A Phase 2 clinical program, completed in the second quarter of 2015, evaluated 59 patients with newly diagnosed glioblastoma multiforme (GBM). This open label, historically controlled study demonstrated a favorable safety and efficacy profile for TSC combined with standard of care, including a 37% improvement in overall survival over the control group at two years. A particularly strong efficacy signal was seen in the subset of inoperable patients where survival of TSC-treated patients at two years was increased by 380% over the controls. At an End-Of-Phase 2 Meeting, the U.S. Food and Drug Administration provided Diffusion with extensive guidance on the design for a Phase 3 trial of TSC in newly diagnosed GBM patients. Assuming FDA sign-off on our final protocol design, focusing on the inoperable patients, the study is planned to initiate by the end of 2017. Due to its novel mechanism of action, TSC has safely re-oxygenated a range of tumor types in our preclinical and clinical studies. Diffusion believes its therapeutic potential is not limited to specific tumors, thereby making it potentially useful to improve standard-of-care treatments of other life-threatening cancers. Additional planned studies include a Phase 2 trial in pancreatic cancer and a study in brain metastases, with study initiation subject to receipt of additional funding or collaborative partnering. The Company also believes that TSC has potential application in other indications involving hypoxia, such as neurodegenerative diseases and emergency medicine, and an in-ambulance trial of TSC in stroke is under consideration.

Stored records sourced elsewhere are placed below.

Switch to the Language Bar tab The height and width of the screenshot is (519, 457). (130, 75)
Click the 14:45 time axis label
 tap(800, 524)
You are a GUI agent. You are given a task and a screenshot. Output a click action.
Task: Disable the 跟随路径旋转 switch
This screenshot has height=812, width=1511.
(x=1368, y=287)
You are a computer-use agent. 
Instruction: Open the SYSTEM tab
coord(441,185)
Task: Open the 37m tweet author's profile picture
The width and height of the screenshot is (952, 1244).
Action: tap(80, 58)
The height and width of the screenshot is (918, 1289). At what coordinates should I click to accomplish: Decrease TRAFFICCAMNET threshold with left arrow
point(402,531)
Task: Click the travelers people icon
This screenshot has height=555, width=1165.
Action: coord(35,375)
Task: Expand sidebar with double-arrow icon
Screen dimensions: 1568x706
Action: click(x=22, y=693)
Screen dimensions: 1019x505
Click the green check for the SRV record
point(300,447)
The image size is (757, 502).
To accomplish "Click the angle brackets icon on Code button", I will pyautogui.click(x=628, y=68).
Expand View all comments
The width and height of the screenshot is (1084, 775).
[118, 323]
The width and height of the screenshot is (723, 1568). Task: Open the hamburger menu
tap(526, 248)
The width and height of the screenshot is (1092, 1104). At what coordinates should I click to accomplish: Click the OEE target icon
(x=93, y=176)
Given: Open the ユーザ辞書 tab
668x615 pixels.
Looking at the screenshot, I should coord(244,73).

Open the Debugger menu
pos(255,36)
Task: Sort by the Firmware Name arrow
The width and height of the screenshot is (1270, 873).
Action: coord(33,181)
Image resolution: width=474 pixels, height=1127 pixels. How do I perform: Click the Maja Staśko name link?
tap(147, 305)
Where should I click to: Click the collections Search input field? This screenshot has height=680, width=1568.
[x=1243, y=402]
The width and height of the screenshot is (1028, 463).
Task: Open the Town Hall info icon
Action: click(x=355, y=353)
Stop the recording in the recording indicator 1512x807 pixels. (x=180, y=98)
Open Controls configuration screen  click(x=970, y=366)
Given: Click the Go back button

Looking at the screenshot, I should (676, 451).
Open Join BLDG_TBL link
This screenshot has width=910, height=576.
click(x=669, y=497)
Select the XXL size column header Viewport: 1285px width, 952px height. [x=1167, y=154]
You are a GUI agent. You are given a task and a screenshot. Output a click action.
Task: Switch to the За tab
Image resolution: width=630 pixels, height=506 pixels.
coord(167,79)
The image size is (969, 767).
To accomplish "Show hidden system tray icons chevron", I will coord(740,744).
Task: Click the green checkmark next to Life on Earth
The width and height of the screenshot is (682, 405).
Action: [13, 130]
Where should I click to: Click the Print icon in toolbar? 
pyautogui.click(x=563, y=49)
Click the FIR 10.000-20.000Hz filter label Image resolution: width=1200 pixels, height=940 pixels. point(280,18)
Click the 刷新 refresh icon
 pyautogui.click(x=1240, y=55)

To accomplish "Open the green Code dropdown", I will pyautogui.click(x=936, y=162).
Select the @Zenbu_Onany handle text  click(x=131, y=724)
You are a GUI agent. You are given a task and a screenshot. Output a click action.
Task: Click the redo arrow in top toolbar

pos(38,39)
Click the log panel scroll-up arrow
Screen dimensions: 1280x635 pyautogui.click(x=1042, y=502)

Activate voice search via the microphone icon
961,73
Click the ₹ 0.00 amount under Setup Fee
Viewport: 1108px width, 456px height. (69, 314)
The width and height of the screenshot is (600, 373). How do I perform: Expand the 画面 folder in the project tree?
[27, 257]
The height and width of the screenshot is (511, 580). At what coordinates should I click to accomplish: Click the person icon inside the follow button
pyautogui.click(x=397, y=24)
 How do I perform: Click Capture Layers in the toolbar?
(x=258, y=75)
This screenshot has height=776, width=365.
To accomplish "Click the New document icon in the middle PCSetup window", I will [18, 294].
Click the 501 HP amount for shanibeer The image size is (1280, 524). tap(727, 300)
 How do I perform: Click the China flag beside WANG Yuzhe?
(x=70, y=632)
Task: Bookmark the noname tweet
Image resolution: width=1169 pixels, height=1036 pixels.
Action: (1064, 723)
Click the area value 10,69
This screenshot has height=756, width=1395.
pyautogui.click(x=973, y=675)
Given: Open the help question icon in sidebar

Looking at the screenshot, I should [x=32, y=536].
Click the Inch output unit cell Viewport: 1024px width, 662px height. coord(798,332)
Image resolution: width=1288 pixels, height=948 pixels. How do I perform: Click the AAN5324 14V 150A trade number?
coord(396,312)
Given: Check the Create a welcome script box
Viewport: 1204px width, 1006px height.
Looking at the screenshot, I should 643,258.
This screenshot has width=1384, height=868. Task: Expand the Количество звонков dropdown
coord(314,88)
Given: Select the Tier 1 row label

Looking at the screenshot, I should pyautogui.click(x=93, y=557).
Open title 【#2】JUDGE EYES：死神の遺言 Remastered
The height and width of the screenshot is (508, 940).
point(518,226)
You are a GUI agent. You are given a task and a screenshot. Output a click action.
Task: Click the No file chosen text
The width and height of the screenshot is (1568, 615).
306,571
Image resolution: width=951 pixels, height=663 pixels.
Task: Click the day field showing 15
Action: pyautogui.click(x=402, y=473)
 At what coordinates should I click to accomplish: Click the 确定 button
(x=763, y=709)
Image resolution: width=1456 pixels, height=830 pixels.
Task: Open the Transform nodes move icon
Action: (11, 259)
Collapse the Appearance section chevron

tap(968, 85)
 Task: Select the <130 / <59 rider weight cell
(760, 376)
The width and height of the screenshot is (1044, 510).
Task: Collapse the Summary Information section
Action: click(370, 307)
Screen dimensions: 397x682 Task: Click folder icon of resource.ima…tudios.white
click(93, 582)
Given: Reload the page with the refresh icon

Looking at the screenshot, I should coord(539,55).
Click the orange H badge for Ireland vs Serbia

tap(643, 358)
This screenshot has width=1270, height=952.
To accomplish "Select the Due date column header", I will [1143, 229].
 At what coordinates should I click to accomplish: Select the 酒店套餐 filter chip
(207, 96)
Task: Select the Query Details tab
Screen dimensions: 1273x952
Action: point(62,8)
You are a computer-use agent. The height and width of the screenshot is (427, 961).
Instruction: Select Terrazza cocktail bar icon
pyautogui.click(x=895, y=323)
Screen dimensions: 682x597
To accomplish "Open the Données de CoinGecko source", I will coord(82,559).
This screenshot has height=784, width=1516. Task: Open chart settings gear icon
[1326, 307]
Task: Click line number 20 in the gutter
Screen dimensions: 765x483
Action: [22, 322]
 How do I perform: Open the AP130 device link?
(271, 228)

Forward-Looking Statements
To the extent any statements made in this news release deal with information that is not historical, these are forward-looking statements under the Private Securities Litigation Reform Act of 1995. Such statements include, but are not limited to, statements about the company's plans, objectives, expectations and intentions with respect to future operations and products, the potential of the company's technology and product candidates, the anticipated timing of future clinical trials and protocol review, the anticipated financial position, operating results and growth prospects of the company and other statements that are not historical in nature, particularly those that utilize terminology such as "would," "will," "plans," "possibility," "potential," "future," "expects," "anticipates," "believes," "intends," "continue," "expects," other words of similar meaning, derivations of such words and the use of future dates. Forward-looking statements by their nature address matters that are, to different degrees, uncertain. Uncertainties and risks may cause the company's actual results to be materially different than those expressed in or implied by such forward-looking statements. Particular uncertainties and risks include: general business and economic conditions; the company's need for and ability to obtain additional financing; and the difficulty of developing pharmaceutical products, obtaining regulatory and other approvals and achieving market acceptance. All forward-looking statements in this news release speak only as of the date of this news release and are based on management's current beliefs and expectations. Diffusion undertakes no obligation to update or revise any forward-looking statement, whether as a result of new information, future events or otherwise.